Le Paraguay, petit pays de quelques cinq millions d’habitants, est totalement enclavé dans le continent sud-américain, au point de se définir comme une île. Cet isolement a permis à un syndrome insulaire où pèse la crainte d’une menace extérieure de se développer. Si aujourd’hui la menace d’invasion par un des grands voisins n’existe plus, le sentiment d’avoir à défendre une spécificité identitaire et linguistique demeure. Et cette défense passe par une résistance à un bilinguisme guarani/espagnol, ressenti comme une tentative d’affaiblissement du guarani.
Sur ce continent sud-américain où les langues d’origine ont souvent été balayées et où la seule langue officielle est généralement l’espagnol, la réalité linguistique du Paraguay est en effet très particulière: les chiffres du recensement de 1992 montrent un pays guaranophone dans son immense majorité (environ 89%) avec un nombre de monolingues hispanophones très réduit, un nombre de monolingues guaranophones majoritaire et un nombre de bilingues espagnol/guarani d’environ 48%.

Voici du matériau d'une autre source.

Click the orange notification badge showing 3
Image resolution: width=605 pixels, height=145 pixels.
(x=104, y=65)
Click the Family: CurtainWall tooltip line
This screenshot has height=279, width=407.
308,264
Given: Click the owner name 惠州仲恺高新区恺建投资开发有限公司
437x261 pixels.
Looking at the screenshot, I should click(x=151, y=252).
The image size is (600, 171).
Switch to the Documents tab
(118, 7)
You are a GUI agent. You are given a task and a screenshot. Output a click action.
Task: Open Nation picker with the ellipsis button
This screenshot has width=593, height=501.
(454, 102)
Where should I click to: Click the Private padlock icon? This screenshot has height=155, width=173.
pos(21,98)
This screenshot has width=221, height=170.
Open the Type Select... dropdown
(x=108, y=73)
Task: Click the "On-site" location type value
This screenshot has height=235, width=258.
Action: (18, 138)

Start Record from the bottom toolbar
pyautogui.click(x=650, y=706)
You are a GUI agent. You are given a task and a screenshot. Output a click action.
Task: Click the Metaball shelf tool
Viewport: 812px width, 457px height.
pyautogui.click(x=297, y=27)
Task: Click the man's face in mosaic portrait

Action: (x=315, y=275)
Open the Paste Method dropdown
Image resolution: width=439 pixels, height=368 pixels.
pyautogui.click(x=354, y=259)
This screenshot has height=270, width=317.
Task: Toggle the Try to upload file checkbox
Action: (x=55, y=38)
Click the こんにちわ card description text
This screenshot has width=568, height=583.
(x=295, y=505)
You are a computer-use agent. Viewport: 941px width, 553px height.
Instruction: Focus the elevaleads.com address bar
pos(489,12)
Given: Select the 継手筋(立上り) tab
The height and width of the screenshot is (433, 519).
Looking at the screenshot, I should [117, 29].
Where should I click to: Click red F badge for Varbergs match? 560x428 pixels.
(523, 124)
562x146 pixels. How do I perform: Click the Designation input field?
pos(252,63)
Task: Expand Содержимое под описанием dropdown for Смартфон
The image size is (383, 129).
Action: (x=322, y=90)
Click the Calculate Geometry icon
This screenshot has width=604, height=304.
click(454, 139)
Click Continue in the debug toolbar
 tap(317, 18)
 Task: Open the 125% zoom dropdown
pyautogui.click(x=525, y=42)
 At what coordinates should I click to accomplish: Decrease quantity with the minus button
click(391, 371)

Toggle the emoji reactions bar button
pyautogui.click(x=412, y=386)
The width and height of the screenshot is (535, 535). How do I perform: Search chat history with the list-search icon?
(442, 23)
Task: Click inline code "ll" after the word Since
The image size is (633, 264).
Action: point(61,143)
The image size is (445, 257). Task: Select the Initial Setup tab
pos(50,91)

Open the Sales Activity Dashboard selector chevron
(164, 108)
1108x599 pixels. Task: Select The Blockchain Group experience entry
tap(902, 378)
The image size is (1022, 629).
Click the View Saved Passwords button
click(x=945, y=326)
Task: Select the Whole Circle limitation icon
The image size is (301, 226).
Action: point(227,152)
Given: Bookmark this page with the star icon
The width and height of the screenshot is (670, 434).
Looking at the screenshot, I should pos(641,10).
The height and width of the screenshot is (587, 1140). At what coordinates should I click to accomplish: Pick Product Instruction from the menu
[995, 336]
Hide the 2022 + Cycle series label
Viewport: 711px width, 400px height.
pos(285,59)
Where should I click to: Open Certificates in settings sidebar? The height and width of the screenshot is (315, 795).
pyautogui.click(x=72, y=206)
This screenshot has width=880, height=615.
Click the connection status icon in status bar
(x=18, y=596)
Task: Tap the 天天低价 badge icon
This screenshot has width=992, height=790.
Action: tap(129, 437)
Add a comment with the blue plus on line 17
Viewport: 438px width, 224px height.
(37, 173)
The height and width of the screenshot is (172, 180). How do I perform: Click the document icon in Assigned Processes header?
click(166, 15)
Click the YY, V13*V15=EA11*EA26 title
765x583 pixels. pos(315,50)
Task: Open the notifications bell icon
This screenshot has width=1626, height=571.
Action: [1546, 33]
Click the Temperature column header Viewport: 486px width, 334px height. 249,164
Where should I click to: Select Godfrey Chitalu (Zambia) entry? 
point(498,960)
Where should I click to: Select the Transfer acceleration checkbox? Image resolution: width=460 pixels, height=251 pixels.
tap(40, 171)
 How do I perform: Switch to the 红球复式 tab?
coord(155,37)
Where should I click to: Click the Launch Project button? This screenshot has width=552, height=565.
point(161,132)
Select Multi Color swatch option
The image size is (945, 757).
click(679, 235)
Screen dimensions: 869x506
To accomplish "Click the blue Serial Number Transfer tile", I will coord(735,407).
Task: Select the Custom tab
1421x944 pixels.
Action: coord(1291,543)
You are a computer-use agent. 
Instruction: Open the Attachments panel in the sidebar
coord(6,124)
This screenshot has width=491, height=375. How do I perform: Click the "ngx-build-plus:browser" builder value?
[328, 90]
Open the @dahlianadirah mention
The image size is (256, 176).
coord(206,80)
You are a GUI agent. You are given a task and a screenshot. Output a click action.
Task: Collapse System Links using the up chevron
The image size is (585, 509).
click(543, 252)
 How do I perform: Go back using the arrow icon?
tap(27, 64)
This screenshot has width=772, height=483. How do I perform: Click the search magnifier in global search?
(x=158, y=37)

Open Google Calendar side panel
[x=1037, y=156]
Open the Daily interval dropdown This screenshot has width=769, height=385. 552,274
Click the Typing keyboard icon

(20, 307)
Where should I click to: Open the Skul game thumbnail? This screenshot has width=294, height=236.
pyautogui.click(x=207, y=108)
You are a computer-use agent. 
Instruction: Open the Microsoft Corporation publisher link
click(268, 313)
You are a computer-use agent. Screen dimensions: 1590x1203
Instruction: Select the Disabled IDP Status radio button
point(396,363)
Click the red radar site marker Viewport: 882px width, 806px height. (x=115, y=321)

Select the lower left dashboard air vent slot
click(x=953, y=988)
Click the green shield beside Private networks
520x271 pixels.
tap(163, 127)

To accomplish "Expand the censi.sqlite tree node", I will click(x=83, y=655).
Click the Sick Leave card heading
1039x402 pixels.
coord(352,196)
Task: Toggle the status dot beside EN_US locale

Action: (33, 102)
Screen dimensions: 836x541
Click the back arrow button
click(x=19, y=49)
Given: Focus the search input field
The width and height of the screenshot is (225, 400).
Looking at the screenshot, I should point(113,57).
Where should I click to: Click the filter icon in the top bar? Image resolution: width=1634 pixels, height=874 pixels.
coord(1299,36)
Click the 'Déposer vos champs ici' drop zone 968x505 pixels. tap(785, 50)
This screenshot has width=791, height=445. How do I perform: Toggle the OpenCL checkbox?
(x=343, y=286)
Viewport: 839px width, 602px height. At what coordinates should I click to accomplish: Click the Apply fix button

C’est ainsi qu’en 1992 prend corps politiquement un mythe sur lequel s’est construit le Paraguay dès la colonisation espagnole, le mythe de l’hybridation espagnol/guarani: la nouvelle constitution démocratique décrète en effet cette année-là le Paraguay pays bilingue. La langue amérindienne majoritaire devient ainsi une des deux langues officielles, à parité avec l’espagnol, et un Plan d’Enseignement Bilingue (PEB) est imposé à tous les enfants scolarisés à partir de 1994, quelle que soit leur origine linguistique.
C’est donc une révolution linguistique, tout à fait silencieuse mais disposant de moyens importants, qui se met en place en 1994: le PEB est un projet qui s’étale sur vingt-cinq ans, soit une génération qui à terme sera bilingue. Si ailleurs une telle initiative aurait pu être considérée bénéfique aux locuteurs des langues indigènes, il n’en est rien au Paraguay, où le guaraní était en position de force et risquait au contraire de perdre du terrain à la faveur du bilinguisme imposé. Le projet d’éducation bilingue obligatoire est donc bien ici, en fait, un projet qui consiste à réduire, et à terme à éliminer, les monolinguismes dont le plus important était le monolinguisme guarani.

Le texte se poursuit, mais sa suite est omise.